*EXTRAIT DU DOCUMENT*
──────────

À Ravenne, au mausolée de l’impératrice Galla Placidia, la coupole est ornée de mosaïques aux couleurs du ciel tandis que les voûtes des fresques passent en Occident, du jaune ou de l’or au bleu. 

Église romane de Perse à Espalion : elle porte ces deux couleurs associées à la lumière : l’or et le bleu des cieux…

Les savants du Moyen Âge multiplient les expériences d’optique, s’interrogent sur l’arc-en-ciel et associent leurs recherches à leurs préoccupations théologiques ; ils ne parviennent à aucun consensus. 

Certains pensent que la couleur est divine, porte en son cœur la lumière et éloigne la nuit, le Malin et l’obscurité. Homme de science, l’abbé Suger encourage les artistes à jouer avec la couleur et les vibrations de la lumière. Il se réfère aux écrits de Denys l’Aréopagite, moine mystique syrien de la fin du Ve siècle et s’appuie sur la première épître de saint Jean : « Et voici le message que nous avons entendu de lui et que nous vous dévoilons : Dieu est lumière, et de ténèbres, il n’y a pas de trace en lui » (1 Jn 1, 5).

──────────

*DONNÉES ENREGISTRÉES*
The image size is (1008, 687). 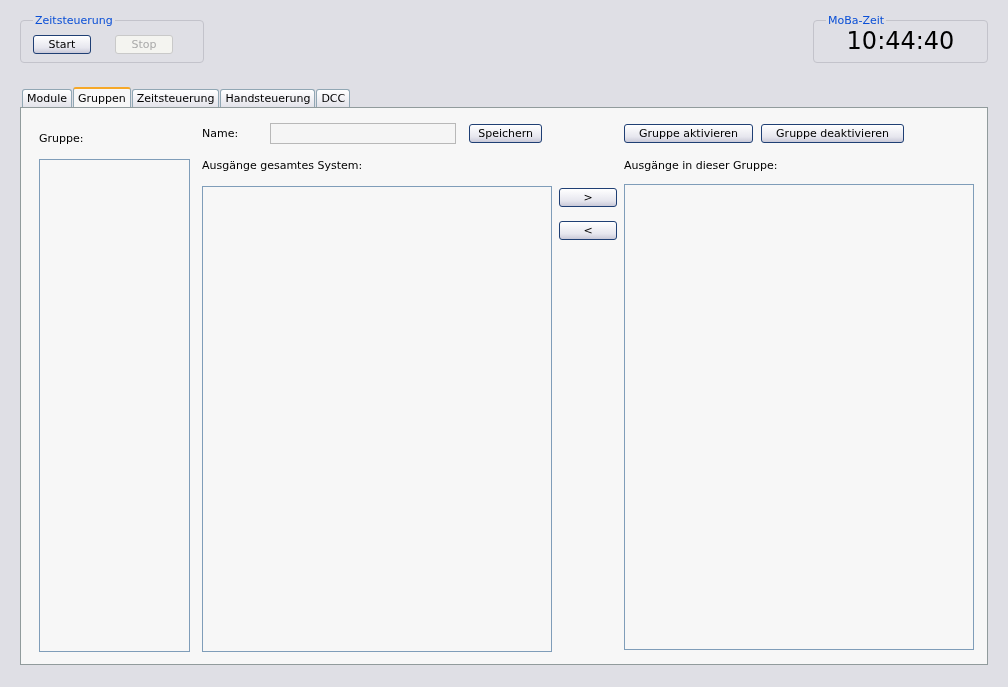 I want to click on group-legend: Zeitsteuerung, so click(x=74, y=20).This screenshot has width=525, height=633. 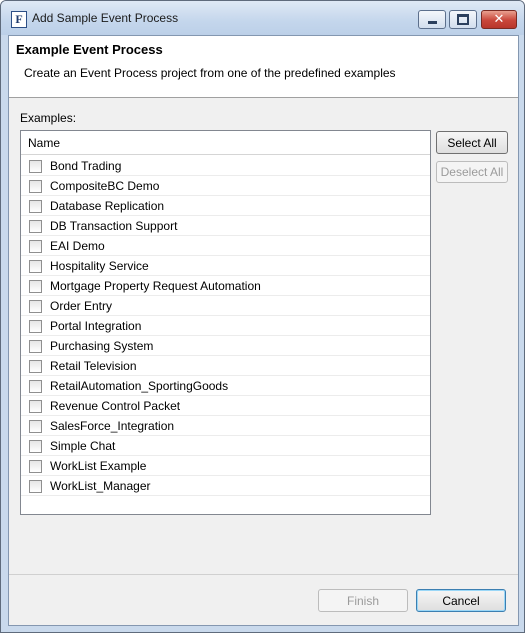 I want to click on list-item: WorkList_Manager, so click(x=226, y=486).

──────────

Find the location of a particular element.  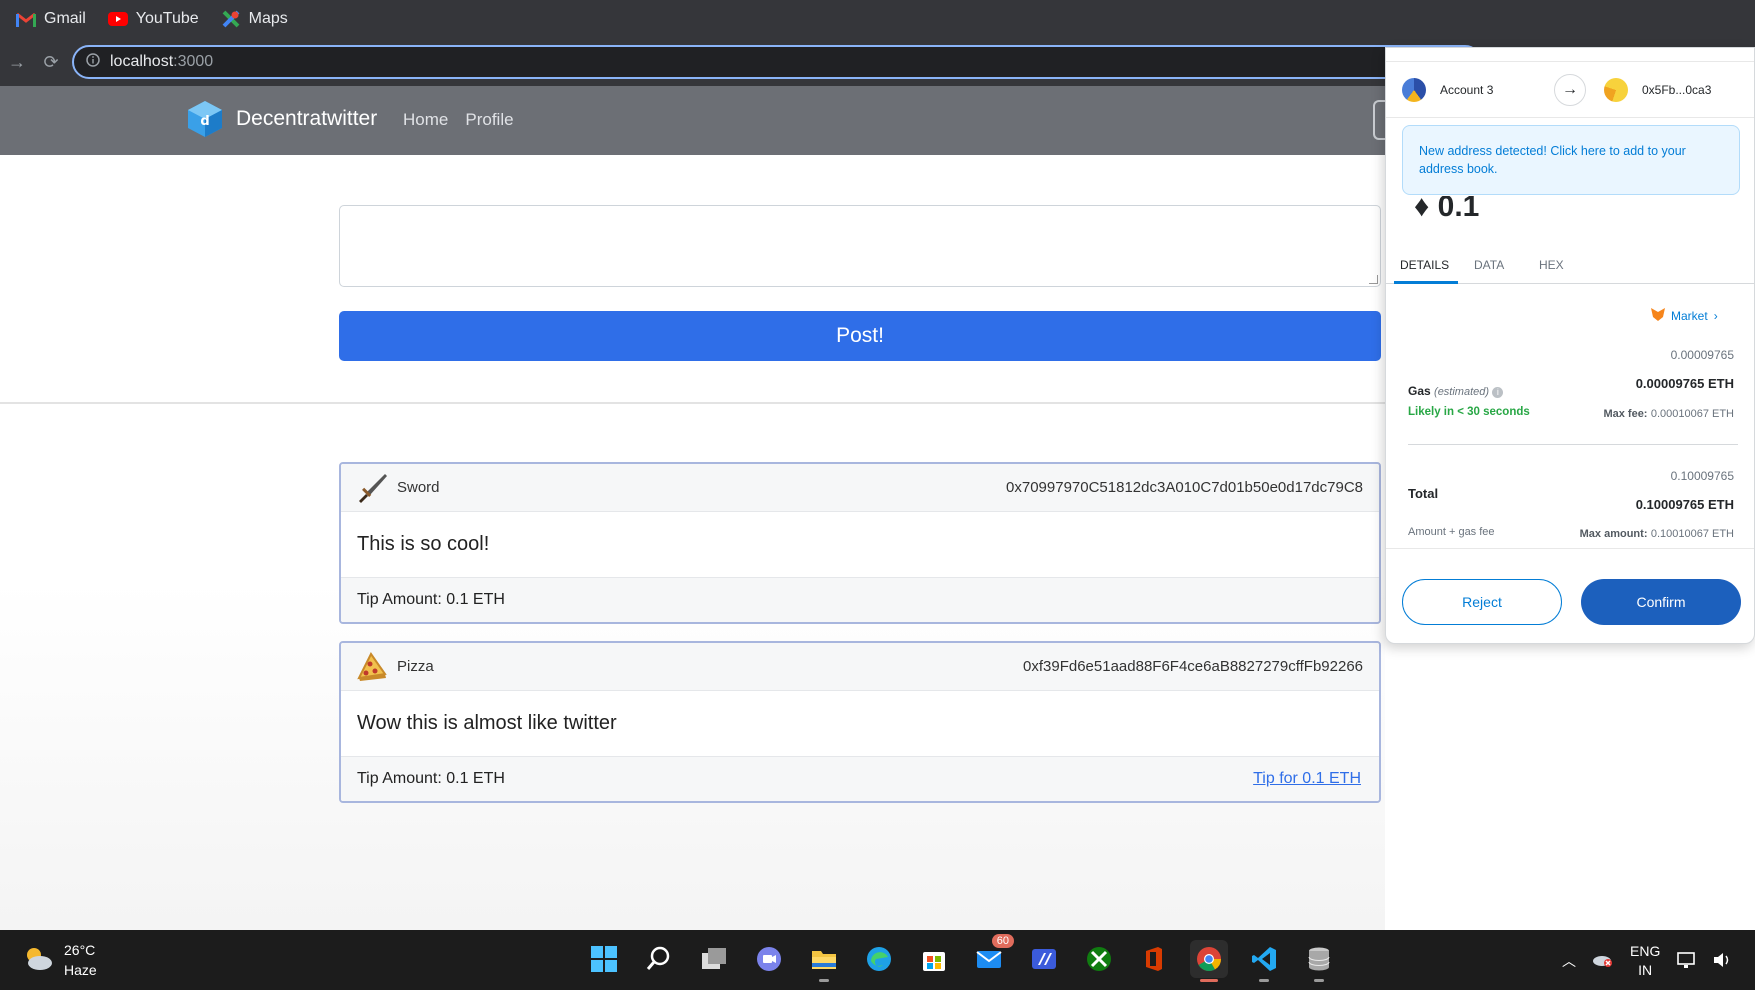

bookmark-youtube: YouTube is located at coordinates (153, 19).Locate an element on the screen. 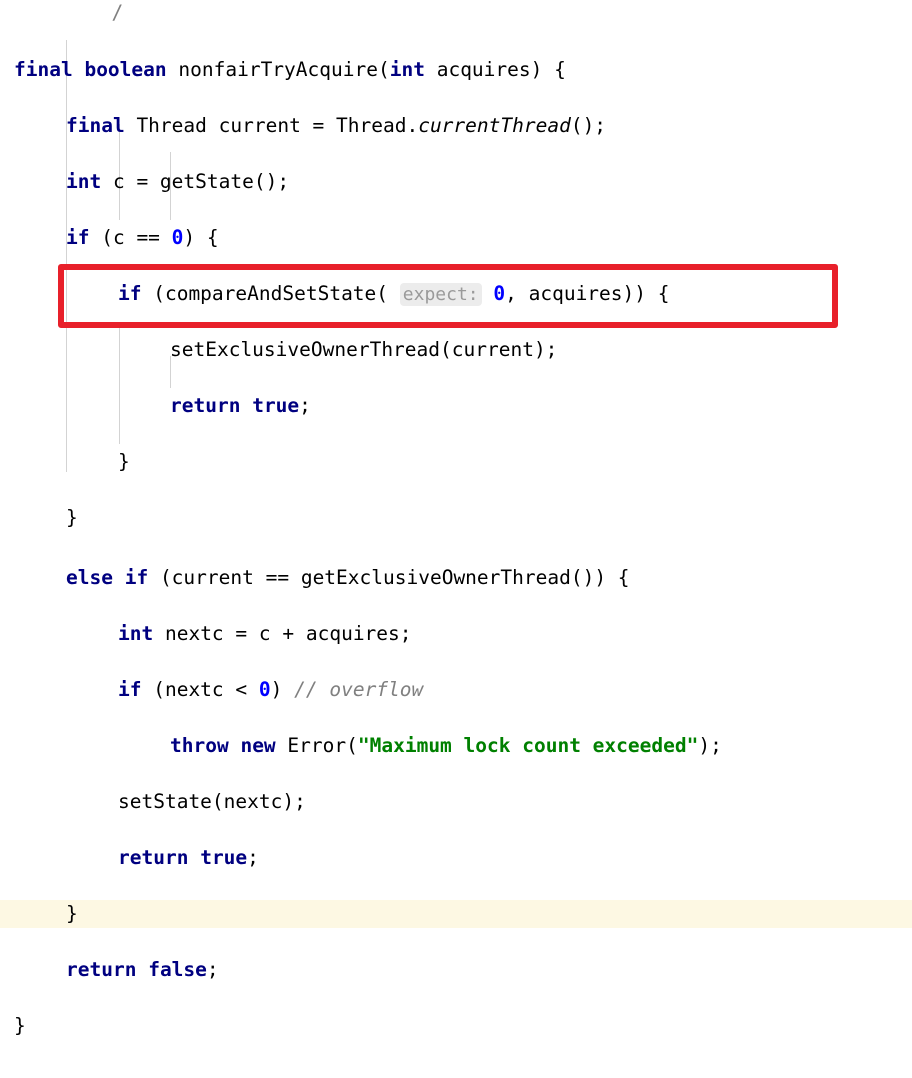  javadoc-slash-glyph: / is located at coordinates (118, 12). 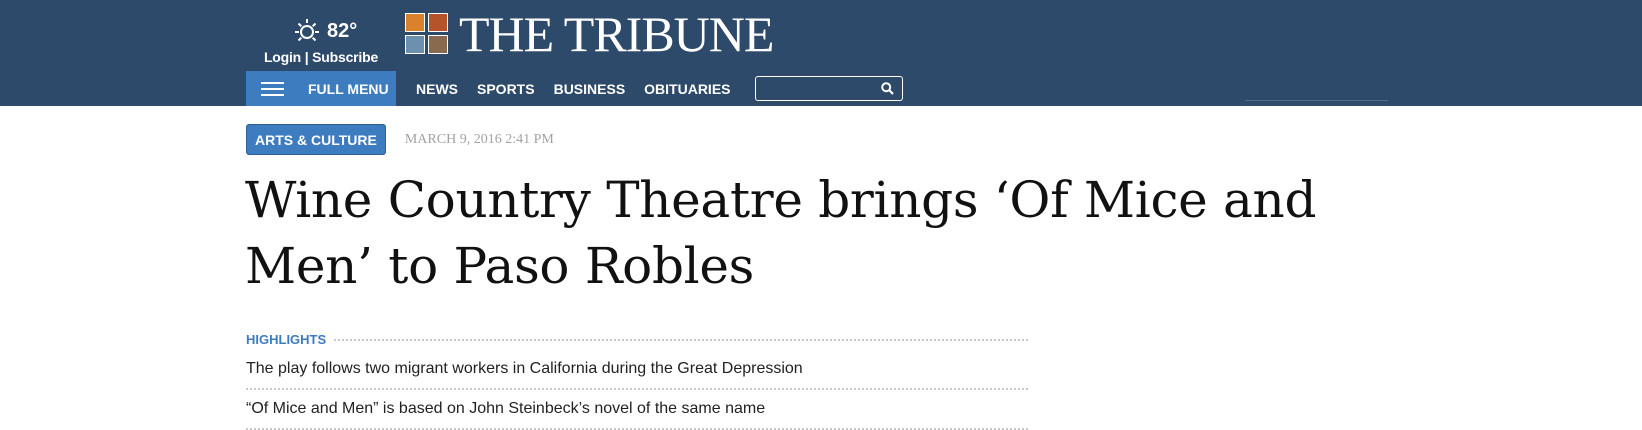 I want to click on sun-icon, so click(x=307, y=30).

──────────

*À FAIRE*
[A] Résumez en deux phrases le texte sur la couleur et la lumière au Moyen Âge.
[B] Traduisez en anglais cette phrase du texte sur la couleur et la lumière : « Homme de science, l’abbé Suger encourage les artistes à jouer avec la couleur et les vibrations de la lumière. »
[C] Prolongez le texte sur la couleur et la lumière au Moyen Âge à partir de sa dernière phrase.

*RÉPONSES*
[A] À Ravenne, la coupole du mausolée de Galla Placidia est ornée de mosaïques aux couleurs du ciel, et l'église romane de Perse à Espalion porte l'or et le bleu, deux couleurs associées à la lumière. Les savants du Moyen Âge multiplient les expériences d'optique sans parvenir à un consensus, et l'abbé Suger, qui se réfère à Denys l'Aréopagite et à la première épître de saint Jean, encourage les artistes à jouer avec la couleur et la lumière.

[B] A man of science, Abbot Suger encourages artists to play with color and the vibrations of light.

[C]
Vers 1140, l’abbé Suger fait reconstruire l’église abbatiale de Saint-Denis et encourage l’usage des couleurs, en particulier le bleu, afin de dissiper les ténèbres. On parle du bleu de Saint-Denis. On utilise alors pour les vitraux un produit très cher, le safre qui prendra plus tard le nom de bleu de cobalt. Suger évoque la « matière de saphirs » pour décrire les verres bleus des vitraux de son abbatiale. Le moine Théophile rédige à cette époque une sorte d’encyclopédie du savoir-faire artisanal et emploie la même expression, saphirum, pour désigner les fragments de verre bleu imitant la pierre précieuse. 

L’expérience de Saint-Denis convainc et inspire les artistes qui élèveront vers les cieux la cathédrale du Mans ou de Chartes d’où émergera le célèbre bleu de Chartres.

À l’opposé, d’autres hommes d’église comme saint Bernard de Clairvaux estiment que la couleur est matière, qu’elle distrait et éloigne les hommes de Dieu. L’architecture cistercienne, tout en sobriété et dépourvue de vitraux colorés, témoigne de cet état d’esprit.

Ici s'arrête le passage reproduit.